U.S. Secretary of Transportation Pete Buttigieg addressed a gathering outside the Syracuse Center of Excellence at 727 E. Washington St. in Syracuse. Buttigieg visited Syracuse to get a look at Interstate 81. (Eric Reinhardt / CNYBJ)

SYRACUSE, N.Y. — U.S. Secretary of Transportation Pete Buttigieg said the work continues to improve Interstate 81 (I-81), help it meet the community’s needs, and reconnect the communities that “were once divided” [because of the highway].

Buttigieg joined U.S. Senate Majority Leader Charles Schumer (D–N.Y.) and U.S. Senator Kirsten Gillibrand (D–N.Y.), along with Syracuse Mayor Ben Walsh, Onondaga County Executive Ryan McMahon, and other community leaders outside the Syracuse Center of Excellence at 727 E. Washington St. with the elevated portion of I-81 not far away across from Almond Street.

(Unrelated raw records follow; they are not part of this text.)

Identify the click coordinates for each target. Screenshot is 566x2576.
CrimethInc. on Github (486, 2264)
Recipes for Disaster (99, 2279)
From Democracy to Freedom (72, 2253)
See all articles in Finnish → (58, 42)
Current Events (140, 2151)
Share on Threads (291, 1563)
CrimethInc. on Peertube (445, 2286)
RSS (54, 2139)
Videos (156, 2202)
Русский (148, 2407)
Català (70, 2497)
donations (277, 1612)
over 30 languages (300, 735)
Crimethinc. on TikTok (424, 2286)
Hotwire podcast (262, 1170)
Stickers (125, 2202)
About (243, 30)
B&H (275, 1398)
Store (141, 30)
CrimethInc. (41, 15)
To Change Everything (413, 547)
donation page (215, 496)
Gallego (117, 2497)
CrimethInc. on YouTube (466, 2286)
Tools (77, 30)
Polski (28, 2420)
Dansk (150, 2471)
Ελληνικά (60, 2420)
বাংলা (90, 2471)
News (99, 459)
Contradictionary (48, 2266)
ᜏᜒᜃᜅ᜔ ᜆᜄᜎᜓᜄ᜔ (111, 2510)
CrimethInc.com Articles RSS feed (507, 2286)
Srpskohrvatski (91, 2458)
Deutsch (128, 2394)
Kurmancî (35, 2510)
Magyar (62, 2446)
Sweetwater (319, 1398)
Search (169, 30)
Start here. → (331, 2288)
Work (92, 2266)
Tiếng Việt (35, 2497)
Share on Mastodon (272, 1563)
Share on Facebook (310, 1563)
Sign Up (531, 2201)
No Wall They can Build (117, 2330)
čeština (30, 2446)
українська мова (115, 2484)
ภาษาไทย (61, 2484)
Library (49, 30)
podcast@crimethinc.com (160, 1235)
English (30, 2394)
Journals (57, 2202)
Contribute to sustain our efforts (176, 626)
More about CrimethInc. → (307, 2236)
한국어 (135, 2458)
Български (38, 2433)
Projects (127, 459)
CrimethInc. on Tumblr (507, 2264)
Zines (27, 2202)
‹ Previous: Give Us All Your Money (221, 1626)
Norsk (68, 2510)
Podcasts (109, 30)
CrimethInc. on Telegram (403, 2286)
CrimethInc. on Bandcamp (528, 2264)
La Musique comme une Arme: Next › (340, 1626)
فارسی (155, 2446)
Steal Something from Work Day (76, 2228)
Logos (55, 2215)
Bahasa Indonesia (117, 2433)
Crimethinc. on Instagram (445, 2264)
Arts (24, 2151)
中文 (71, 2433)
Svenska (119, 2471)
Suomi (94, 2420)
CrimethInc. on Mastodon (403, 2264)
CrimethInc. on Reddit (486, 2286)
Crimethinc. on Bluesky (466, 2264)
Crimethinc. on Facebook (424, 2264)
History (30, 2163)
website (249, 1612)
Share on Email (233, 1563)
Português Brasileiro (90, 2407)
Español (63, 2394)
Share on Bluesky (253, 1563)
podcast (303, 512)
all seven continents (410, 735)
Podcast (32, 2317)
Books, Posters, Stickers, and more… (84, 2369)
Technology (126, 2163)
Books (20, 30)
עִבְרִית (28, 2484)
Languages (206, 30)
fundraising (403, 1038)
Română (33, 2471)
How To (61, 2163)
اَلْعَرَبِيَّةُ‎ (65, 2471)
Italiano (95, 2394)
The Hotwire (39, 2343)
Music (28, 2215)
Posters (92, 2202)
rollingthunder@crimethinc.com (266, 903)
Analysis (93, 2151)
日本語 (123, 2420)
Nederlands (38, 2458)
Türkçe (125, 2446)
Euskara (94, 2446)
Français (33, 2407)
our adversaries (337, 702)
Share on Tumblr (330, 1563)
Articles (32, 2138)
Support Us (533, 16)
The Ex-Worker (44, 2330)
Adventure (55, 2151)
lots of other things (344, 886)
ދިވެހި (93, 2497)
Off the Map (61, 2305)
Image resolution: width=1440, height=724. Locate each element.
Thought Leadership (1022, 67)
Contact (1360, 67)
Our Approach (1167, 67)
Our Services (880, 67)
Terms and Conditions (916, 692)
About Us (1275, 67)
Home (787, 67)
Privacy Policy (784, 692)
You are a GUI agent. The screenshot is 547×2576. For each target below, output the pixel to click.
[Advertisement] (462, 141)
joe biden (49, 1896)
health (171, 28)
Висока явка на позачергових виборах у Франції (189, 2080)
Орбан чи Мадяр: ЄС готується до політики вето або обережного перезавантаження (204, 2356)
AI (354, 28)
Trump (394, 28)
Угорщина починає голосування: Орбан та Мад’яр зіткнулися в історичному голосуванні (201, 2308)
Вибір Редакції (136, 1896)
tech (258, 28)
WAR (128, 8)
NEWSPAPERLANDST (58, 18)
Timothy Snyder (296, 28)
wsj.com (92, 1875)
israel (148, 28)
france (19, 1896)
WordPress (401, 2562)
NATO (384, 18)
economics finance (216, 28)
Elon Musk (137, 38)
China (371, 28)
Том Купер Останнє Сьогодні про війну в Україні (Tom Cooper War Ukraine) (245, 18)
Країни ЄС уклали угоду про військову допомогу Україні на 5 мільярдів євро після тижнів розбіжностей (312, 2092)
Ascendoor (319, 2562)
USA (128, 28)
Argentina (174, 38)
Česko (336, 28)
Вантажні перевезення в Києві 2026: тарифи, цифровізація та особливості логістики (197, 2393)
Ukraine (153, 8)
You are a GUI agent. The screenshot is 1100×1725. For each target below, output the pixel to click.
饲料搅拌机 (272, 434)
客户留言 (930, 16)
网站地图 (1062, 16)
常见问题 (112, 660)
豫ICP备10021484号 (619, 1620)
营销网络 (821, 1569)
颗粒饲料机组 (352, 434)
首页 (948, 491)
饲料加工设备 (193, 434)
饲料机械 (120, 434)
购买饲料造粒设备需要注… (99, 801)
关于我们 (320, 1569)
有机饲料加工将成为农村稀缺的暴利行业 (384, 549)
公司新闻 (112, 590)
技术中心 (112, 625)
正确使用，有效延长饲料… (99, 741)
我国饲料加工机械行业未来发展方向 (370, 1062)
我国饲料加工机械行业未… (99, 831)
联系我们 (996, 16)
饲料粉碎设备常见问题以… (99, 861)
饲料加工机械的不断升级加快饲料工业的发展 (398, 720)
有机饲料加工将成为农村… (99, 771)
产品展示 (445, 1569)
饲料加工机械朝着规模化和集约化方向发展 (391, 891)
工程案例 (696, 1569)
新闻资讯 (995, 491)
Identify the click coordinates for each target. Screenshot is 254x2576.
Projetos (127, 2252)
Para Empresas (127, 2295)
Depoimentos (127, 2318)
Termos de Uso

“It was 65 years ago, actually today, that President [Dwight] Eisenhower signed a bill creating the interstate highway system. It was an extraordinary achievement, but we know that the planners behind it also made choices that often routed new highways directly through Black and Brown neighborhoods, doing lasting damage to those communities, and one of those highways is right next to us. I-81 was built … right over and through the 15th ward and displaced nearly 1,300 residents from what had been a close-knit, middle class, Black neighborhood. Those who remained were cut off, in many ways, from opportunity. And over the next few decades, much like my own hometown in South Bend [Indiana], Syracuse lost about 30 percent of its population. And now the city has been rebounding in an extraordinary way. And yet these consequences and this legacy is still with us,” Buttigieg said in his remarks.

Buttigieg also joined Schumer and Gillibrand in pushing for the Reconnecting Communities Act and to make permanent an expansion of the local hire pilot program as part of the American Jobs Plan, which would help fund the I-81 project while supporting local workers and “revitalizing Syracuse,” Schumer’s office said in a Tuesday news release.

Schumer’s office said he and Gillibrand have been “vocal advocates of the need for local hire and other targeted” hiring programs as part of federally funded construction. Last month, the U.S. Department of Transportation (DOT) heeded the senators’ calls to implement a local hire pilot program for highway projects. The provision passed out of the Commerce Committee would provide the DOT with the authority to turn the local hire pilot into a permanent authority across all DOT programs, not just the Federal Highway Administration and Federal Transit Administration.